*Requirement:* Ignoring the pictures, copy the data exactly.
------------------------------
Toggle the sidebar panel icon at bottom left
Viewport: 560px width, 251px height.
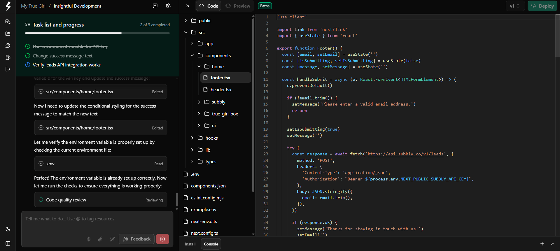coord(8,243)
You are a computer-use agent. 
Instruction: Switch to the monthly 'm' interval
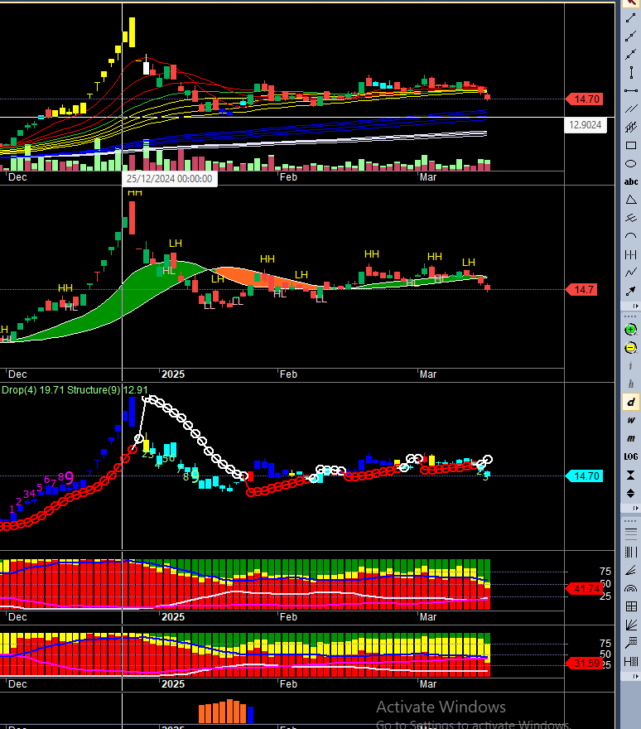point(630,438)
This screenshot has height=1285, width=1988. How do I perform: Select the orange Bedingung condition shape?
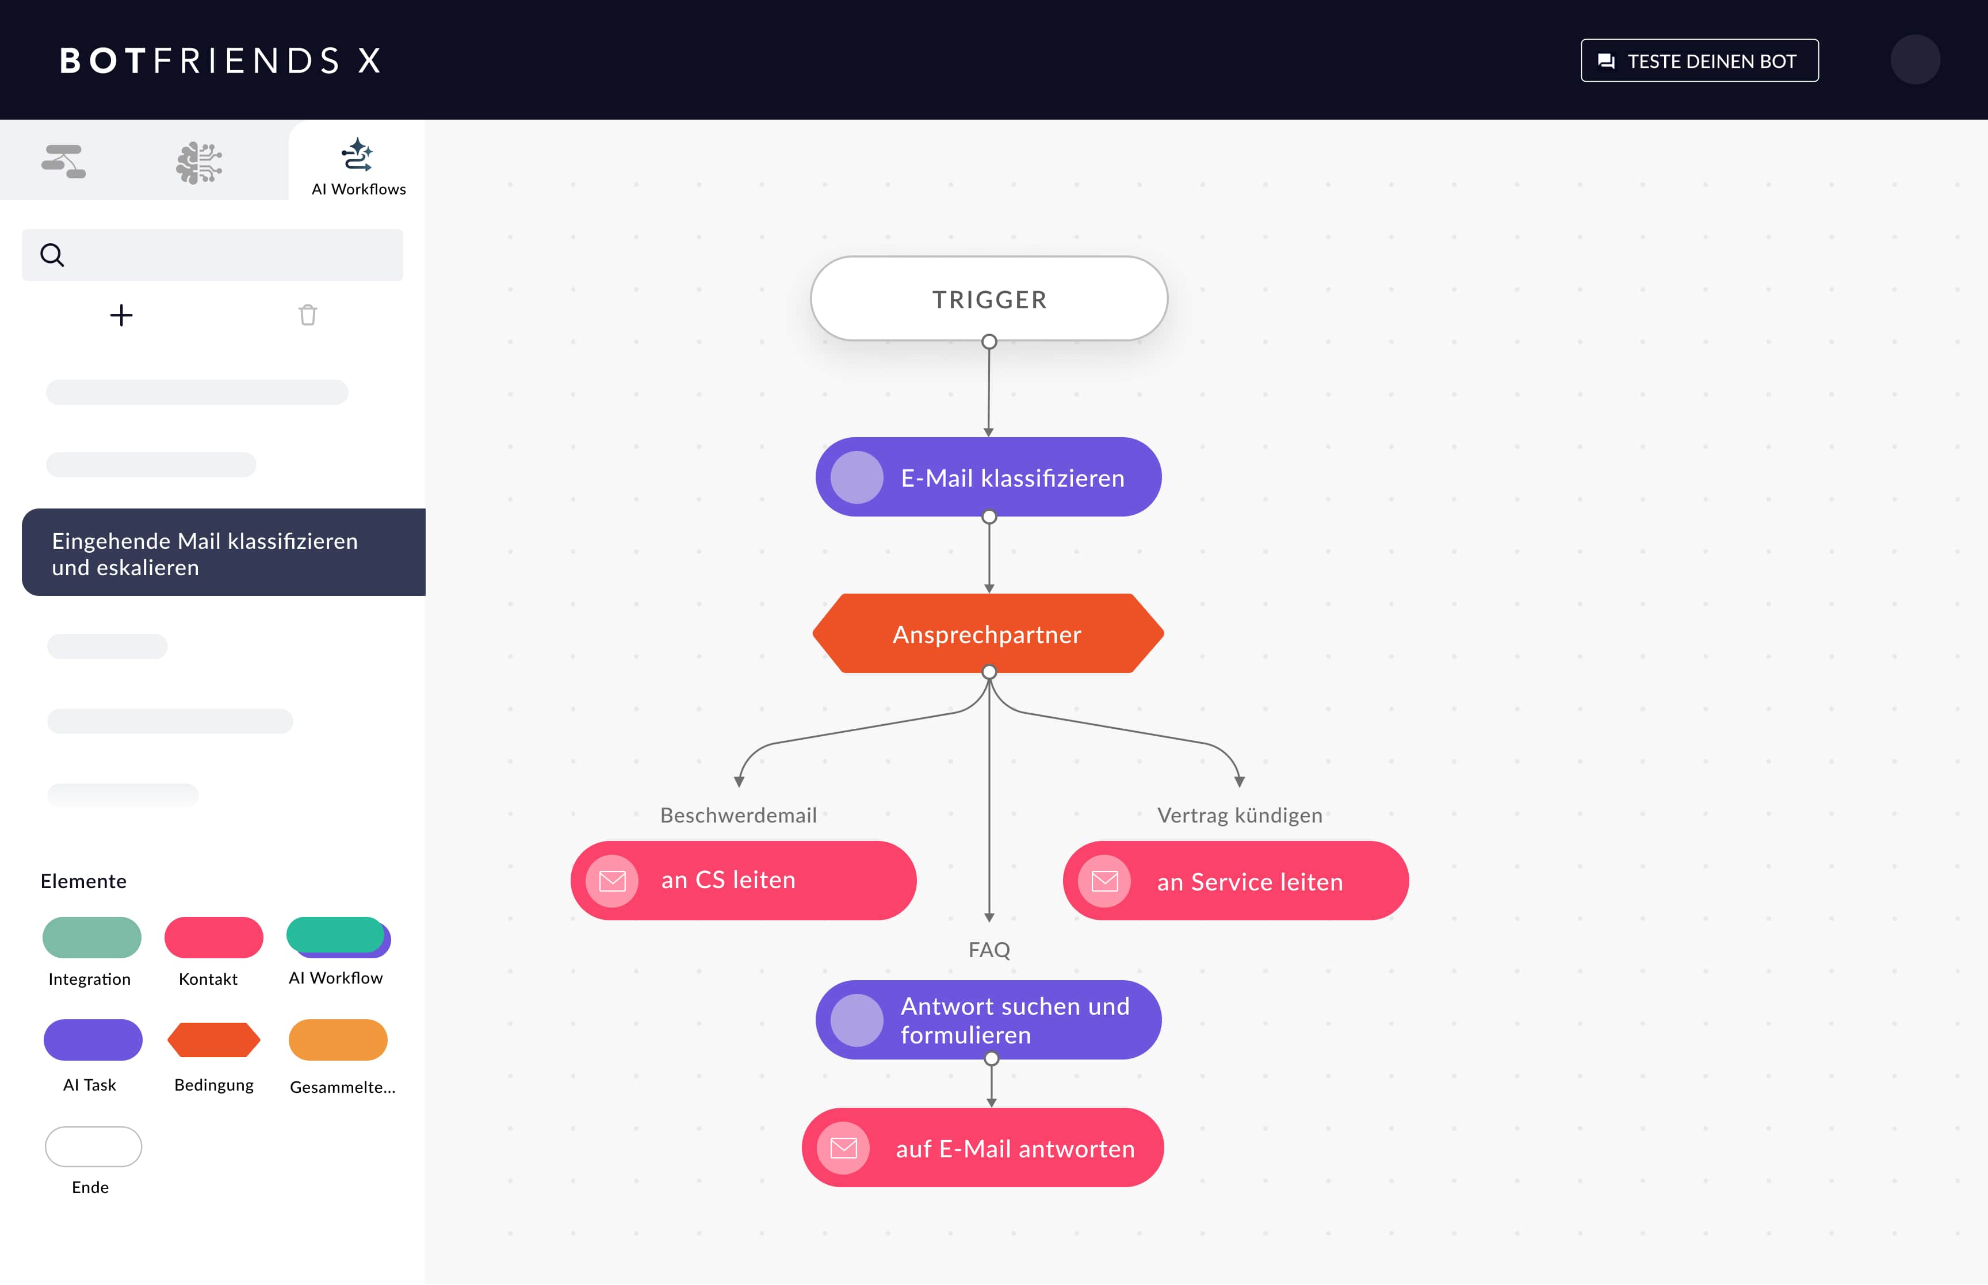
------------------------------
*Response to the task:*
Toggle the sidebar panel icon at bottom left
Viewport: 560px width, 251px height.
coord(8,243)
You are a computer-use agent. 
Instruction: Switch to the monthly 'm' interval
point(630,438)
This screenshot has height=1285, width=1988. How do I perform: Select the orange Bedingung condition shape?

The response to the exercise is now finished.